HIV, AIDS cure news update: Scientists extract HIV DNA from living tissue - one step closer to cure
In a major breakthrough that has brought the world one step closer to an HIV cure, scientists have managed to remove the DNA of the human immunodeficiency virus (HIV) from living tissue for the very first time.
A team of researchers at the Lewis Katz School of Medicine at Temple University report in the journal Gene Therapy that they were able to successfully remove HIV-1 genes from the genomes of rats and mice infected with the virus.
The team, led by Kamel Khalil, director of the Comprehensive NeuroAIDS Center at Temple University, announced that they managed to "cut out" the viral genes with a pair of molecular scissors that they created using a gene editing technique known as CRISPR. The technique allowed the scientists to snip out the HIV genes while leaving no adverse effects on the host cells.
"In a proof-of-concept study, we show that our gene editing technology can be effectively delivered to many organs of two small animal models and excise large fragments of viral DNA from the host cell genome," Khalil said. The Temple University team hopes that this could someday lead to the elimination of HIV from humans as well.
At present, HIV treatment relies on various antiretrovirals, and while these do prevent the human immunodeficiency virus from replicating, they do not serve as a cure.

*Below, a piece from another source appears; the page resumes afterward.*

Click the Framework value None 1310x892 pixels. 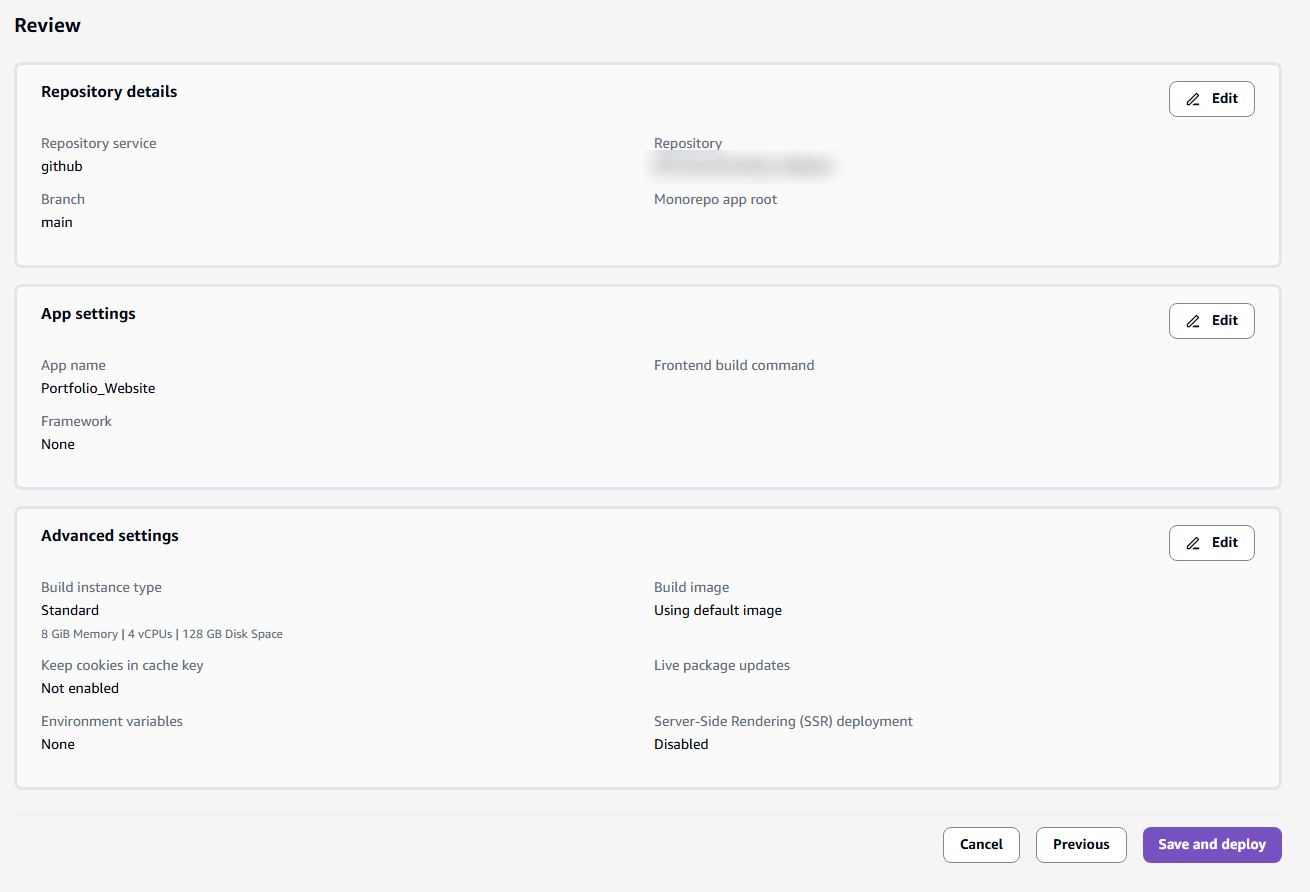coord(57,444)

Worse, when antiretroviral therapy is interrupted, the virus replication rebounds. When this happens, the patient is put at risk of developing acquired immune deficiency syndrome (AIDS).

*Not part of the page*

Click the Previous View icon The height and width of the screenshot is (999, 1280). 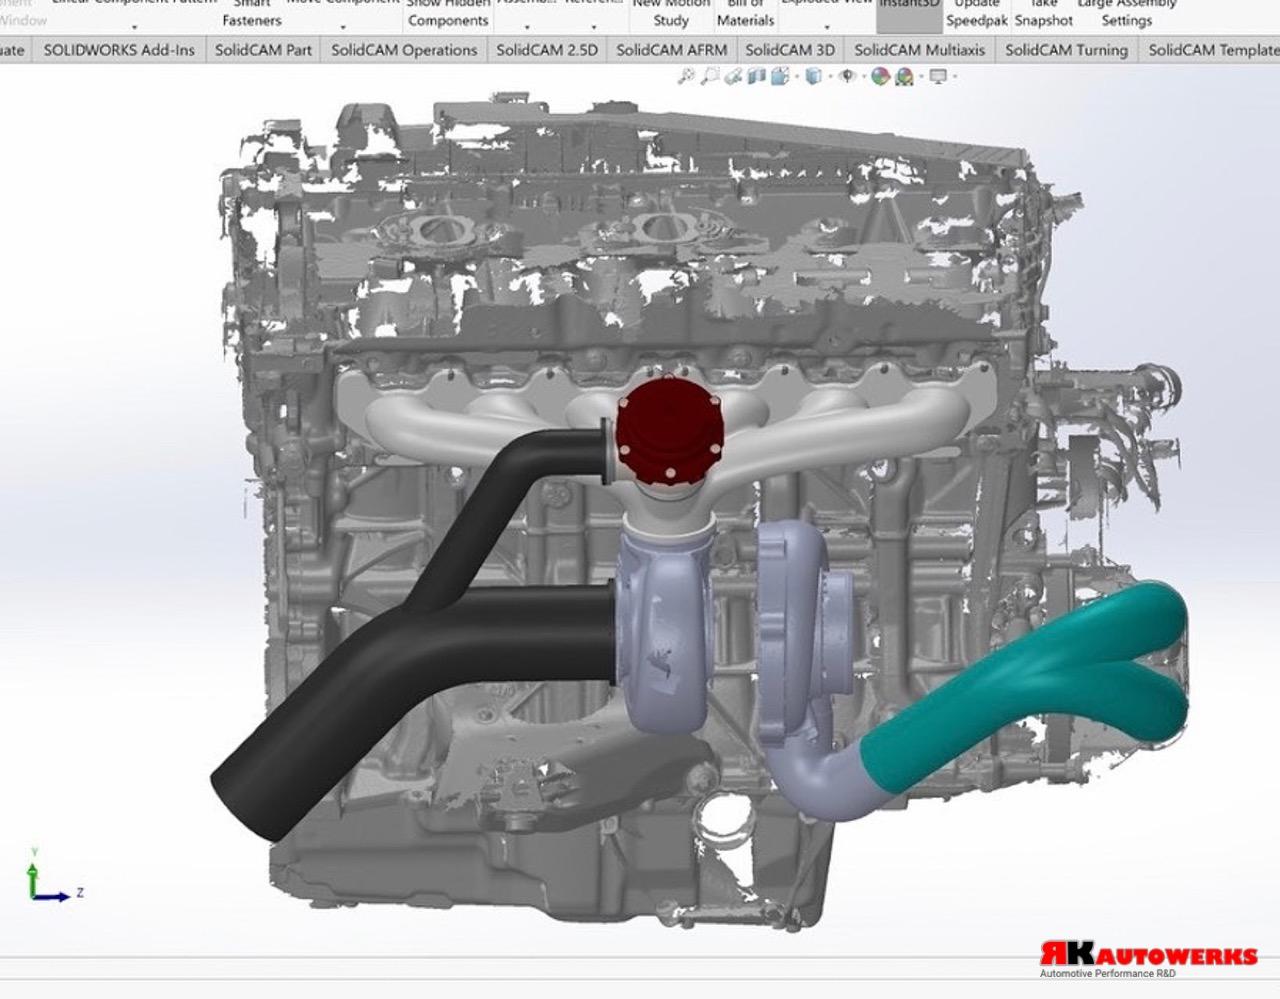click(x=733, y=76)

If doctors could one day eliminate HIV from human genomes, the disease could finally be cured.
In the study, Khalil and his team studied the CRISPR technique's ability to remove HIV DNA from both rats and mice, and found that it successfully cut out the virus in more than half of the cells. According to Khalil, the process was "very simple" and would not be a complicated procedure even when used on human patients.
"If this technology gets into the clinic to treat human patients, it's not going to be very complicated," he told Time. "You don't have to bring the patient to the clinic and do a bone marrow transplant or all kinds of complicated technology. You can basically apply this to any setting."
The next step for Khalil and his team is to conduct a larger study on animals, after which they hope to be able to do a clinical trial for human patients.